▶ Provided entries:
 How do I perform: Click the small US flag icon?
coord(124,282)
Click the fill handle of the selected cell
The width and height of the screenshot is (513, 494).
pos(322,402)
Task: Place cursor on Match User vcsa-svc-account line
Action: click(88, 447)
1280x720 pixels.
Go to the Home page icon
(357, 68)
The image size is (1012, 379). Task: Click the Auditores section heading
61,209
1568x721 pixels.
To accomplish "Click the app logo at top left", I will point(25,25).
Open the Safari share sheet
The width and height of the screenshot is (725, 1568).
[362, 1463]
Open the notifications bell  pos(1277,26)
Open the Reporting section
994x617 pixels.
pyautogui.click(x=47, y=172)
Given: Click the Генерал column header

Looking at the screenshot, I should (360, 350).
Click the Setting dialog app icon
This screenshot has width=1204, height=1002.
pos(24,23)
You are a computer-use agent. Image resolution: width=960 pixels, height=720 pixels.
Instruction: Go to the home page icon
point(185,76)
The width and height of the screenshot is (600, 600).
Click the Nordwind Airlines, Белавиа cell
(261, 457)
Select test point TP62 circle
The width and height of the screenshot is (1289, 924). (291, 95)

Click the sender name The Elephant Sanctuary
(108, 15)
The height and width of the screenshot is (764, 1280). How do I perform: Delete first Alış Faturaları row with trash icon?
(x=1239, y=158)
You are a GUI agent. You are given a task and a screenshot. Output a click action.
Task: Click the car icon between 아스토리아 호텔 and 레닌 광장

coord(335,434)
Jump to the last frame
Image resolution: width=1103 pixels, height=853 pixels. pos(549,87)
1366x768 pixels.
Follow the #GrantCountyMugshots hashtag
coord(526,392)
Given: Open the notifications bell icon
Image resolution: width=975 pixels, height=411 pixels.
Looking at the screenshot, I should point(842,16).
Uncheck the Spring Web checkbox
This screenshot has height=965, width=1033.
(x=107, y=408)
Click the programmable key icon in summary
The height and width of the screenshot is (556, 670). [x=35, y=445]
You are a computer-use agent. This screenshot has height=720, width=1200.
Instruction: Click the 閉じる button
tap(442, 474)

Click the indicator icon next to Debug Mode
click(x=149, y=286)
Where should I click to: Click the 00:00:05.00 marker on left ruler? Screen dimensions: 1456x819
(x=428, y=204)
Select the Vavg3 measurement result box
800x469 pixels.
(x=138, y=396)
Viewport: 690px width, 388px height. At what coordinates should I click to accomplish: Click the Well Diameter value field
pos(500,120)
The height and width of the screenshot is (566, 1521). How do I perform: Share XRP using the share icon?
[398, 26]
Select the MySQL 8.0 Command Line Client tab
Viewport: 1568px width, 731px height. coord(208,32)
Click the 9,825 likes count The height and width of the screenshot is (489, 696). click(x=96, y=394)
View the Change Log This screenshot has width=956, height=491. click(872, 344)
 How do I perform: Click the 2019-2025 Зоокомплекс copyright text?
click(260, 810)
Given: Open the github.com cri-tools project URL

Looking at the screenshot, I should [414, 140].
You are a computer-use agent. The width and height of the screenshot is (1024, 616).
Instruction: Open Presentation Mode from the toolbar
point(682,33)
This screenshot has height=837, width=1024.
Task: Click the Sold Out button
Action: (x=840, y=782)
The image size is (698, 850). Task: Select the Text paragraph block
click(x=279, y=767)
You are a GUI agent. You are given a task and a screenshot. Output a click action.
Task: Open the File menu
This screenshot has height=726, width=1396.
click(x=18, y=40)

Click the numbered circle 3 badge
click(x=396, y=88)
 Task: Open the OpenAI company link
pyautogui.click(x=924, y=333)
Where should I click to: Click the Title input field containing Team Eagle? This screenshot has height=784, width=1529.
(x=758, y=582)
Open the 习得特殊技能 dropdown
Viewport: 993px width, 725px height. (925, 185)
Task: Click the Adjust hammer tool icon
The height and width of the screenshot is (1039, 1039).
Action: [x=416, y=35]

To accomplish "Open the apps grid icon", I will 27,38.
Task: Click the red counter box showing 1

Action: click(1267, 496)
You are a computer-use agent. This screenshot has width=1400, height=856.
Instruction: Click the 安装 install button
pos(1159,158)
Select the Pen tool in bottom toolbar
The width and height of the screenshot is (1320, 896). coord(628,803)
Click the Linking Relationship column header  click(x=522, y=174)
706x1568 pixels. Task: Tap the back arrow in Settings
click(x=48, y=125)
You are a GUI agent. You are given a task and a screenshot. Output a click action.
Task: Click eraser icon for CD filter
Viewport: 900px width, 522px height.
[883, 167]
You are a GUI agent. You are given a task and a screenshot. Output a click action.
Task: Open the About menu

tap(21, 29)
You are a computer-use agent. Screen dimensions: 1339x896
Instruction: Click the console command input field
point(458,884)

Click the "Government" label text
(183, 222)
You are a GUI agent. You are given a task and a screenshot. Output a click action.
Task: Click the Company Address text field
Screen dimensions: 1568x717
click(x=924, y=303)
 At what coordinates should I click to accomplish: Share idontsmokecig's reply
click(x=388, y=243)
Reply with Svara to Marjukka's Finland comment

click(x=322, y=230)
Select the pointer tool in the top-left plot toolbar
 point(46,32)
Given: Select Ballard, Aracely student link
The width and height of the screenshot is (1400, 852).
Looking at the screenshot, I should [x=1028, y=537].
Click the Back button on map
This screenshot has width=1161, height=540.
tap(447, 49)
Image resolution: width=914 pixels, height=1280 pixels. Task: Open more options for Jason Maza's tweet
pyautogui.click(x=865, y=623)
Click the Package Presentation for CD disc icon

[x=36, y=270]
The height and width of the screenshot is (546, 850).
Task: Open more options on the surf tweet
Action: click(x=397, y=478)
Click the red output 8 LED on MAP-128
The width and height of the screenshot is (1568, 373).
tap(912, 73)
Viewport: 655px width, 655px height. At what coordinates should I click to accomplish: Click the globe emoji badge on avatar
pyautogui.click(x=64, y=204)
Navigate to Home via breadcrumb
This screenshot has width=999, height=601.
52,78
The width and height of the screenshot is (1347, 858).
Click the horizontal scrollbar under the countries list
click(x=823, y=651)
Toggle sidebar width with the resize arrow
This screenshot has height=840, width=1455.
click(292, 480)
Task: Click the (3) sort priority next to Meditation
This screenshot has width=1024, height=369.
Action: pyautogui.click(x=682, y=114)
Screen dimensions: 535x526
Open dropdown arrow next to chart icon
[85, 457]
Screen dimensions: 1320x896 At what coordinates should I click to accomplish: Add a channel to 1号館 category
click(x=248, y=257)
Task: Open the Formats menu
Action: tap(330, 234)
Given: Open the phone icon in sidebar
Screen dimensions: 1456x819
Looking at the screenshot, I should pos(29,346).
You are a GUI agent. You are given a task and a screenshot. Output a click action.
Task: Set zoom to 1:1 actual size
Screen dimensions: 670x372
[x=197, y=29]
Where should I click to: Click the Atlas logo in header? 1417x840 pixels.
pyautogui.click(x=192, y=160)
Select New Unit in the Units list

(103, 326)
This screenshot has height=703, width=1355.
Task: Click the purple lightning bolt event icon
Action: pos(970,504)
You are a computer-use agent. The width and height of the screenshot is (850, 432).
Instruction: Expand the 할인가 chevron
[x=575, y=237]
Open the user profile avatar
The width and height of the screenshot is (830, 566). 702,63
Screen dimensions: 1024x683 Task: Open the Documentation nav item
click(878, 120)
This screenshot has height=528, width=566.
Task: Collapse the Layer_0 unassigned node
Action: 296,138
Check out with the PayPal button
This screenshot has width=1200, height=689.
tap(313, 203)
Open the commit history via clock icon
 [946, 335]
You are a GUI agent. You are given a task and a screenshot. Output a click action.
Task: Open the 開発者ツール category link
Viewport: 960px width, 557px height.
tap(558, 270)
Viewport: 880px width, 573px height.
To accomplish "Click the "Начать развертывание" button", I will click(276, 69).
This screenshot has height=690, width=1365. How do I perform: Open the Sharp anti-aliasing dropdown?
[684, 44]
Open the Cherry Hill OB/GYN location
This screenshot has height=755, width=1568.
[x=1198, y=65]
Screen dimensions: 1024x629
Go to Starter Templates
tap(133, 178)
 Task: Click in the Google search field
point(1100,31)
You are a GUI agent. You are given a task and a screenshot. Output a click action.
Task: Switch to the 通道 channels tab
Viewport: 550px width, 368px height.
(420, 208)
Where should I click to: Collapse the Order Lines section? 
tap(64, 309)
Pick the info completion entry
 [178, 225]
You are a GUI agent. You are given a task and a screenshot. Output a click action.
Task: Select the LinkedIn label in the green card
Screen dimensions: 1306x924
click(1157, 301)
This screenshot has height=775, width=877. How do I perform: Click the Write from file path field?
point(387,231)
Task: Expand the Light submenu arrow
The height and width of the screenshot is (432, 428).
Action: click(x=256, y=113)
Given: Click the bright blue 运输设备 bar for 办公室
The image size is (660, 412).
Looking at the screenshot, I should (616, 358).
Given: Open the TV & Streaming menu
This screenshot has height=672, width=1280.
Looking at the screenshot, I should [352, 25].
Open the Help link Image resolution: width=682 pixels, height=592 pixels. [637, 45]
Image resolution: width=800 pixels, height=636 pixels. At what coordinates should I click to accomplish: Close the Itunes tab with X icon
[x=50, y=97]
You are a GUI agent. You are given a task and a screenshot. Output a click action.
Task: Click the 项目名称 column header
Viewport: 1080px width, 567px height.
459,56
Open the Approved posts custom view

▶ Aim: Switch "hammer" to "wrench" in the data above, from the line holding "Open the 习得特殊技能 dropdown" through the line holding "I will 27,38.", inclusive. Return only those lines, with nothing else changed.

▶ Task result:
Open the 习得特殊技能 dropdown
Viewport: 993px width, 725px height. (925, 185)
Task: Click the Adjust wrench tool icon
The height and width of the screenshot is (1039, 1039).
Action: [x=416, y=35]

To accomplish "Open the apps grid icon", I will 27,38.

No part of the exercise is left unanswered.